What does the JWT London discrimination case mean for adland?

Legally and culturally, the discrimination case raises uncomfortable questions.

What does the JWT London discrimination case mean for adland?

News that J Walter Thompson London is fighting claims that it has discriminated against white, straight, British men have raised a number of difficult questions for the advertising industry.

±±¾©Èü³µpk10 revealed that a group of straight, white men who were made redundant are accusing the agency of discrimination, citing comments made at May's Creative Equals conference, where the agency addressed its 44.7% gender pay gap on stage.

Shilpen Savani, a partner and employment law specialist at legal firm GunnerCooke, said there is clearly a serious problem with JWT London’s gender pay gap and the agency should be commended for tackling it.  

He says that while the proposed litigation against the agency is a "relatively unusual scenario", it is not world-changing from a legal perspective.

"It is sensational and highly interesting, but nowhere near a landmark case. Regardless of whether you are three white men or three women, the legislation surrounding discrimination remains the same," he explained.

Savani pointed to the Equality Act 2010, which deals with the issue of discrimination and protects all employees. The act allows positive action – ie proactively taking steps to employ under-represented groups of people – in recruitment, but not in dismissal, according to Savani.

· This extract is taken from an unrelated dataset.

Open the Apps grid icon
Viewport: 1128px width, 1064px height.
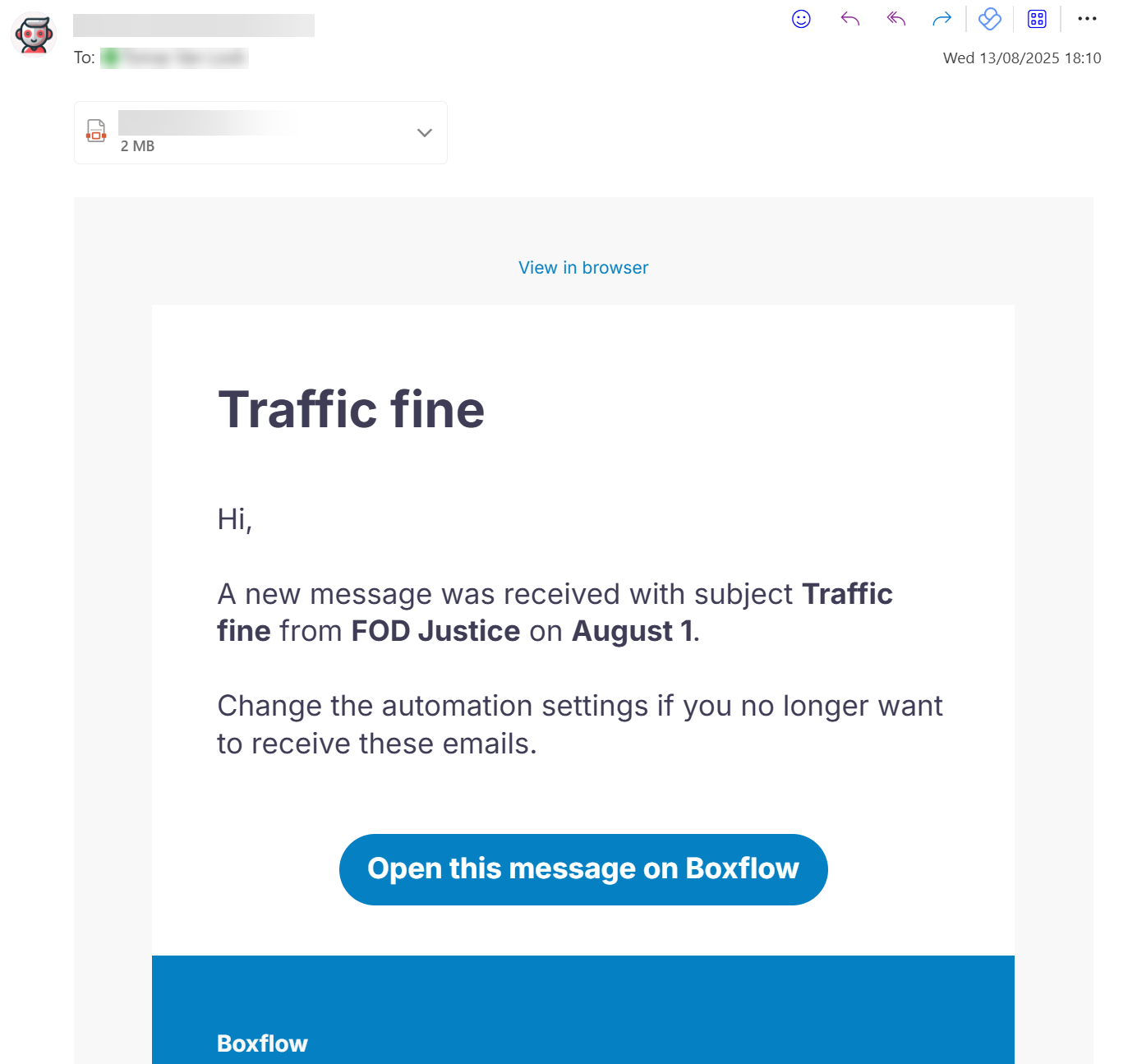(1037, 19)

Of course, it is not possible to comment on the underlying claims without complete visibility of the complainants' experience of JWT’s redundancy process. However, if the redundancy process was correctly followed, according to Savani it is not enough for the claim to point to comments made at a conference, the timing of which could simply be a coincidence.

Impact on diversity progress

Taken together with the momentum of the #MeToo movement, will the claims create an environment in which people are more wary of speaking out about diversity issues? Savani said: "There is no doubt that employees are more self-aware and there is a greater degree of management and oversight, and that is to be commended."

However, writing for ±±¾©Èü³µpk10, Zaid Al-Zaidy, chief executive of The Beyond Collective, warned: "With the high temperature that has been set by some, which many would argue is only commensurate with the level of rebalancing that is required, a lot of men – particularly white men of a certain era – have become positioned as or made to feel like they are the enemy. They are therefore scared."

Others in the industry are worried by the response to the story and particularly the focus on Jo Wallace, who supposedly made the comments at the conference – something they see as a zero-sum game.

One senior male leader declared: "All this does is make anyone who doesn't look or sound like me pause and maybe decide not to speak openly for fear of being used expediently in media stories, or entrench the views of blokes like me that we are somehow under threat. I just feel gloomily sad that this undoes so much of the good progress that feels like it's been made over the past few years."

Yet Cindy Gallop, a well-known campaigner for gender equality in adland, said the proposed litigation won’t discourage anyone from speaking out or pushing for diversity and inclusion on conference platforms.

She argued that it will actually achieve the opposite. "It’s the perfect example of, as the saying goes, 'when you are used to privilege, equality feels like oppression'," she said, further noting "the ridiculous irony of this happening at the agency with the biggest wage gap between men and women".

She continued: "Everyone in our industry who isn't a white man is angry at the appalling inequity of everything – opportunity, pay, bias, prejudice, sexual harassment – and the more things like this happen to fuel that anger, the more you'll see determination to make change.

"As I said to the 3% Conference in my closing keynote last Friday: 'Get angry. Get very, very angry. Because anger makes different doors open for you.' And something like this just stokes that fire."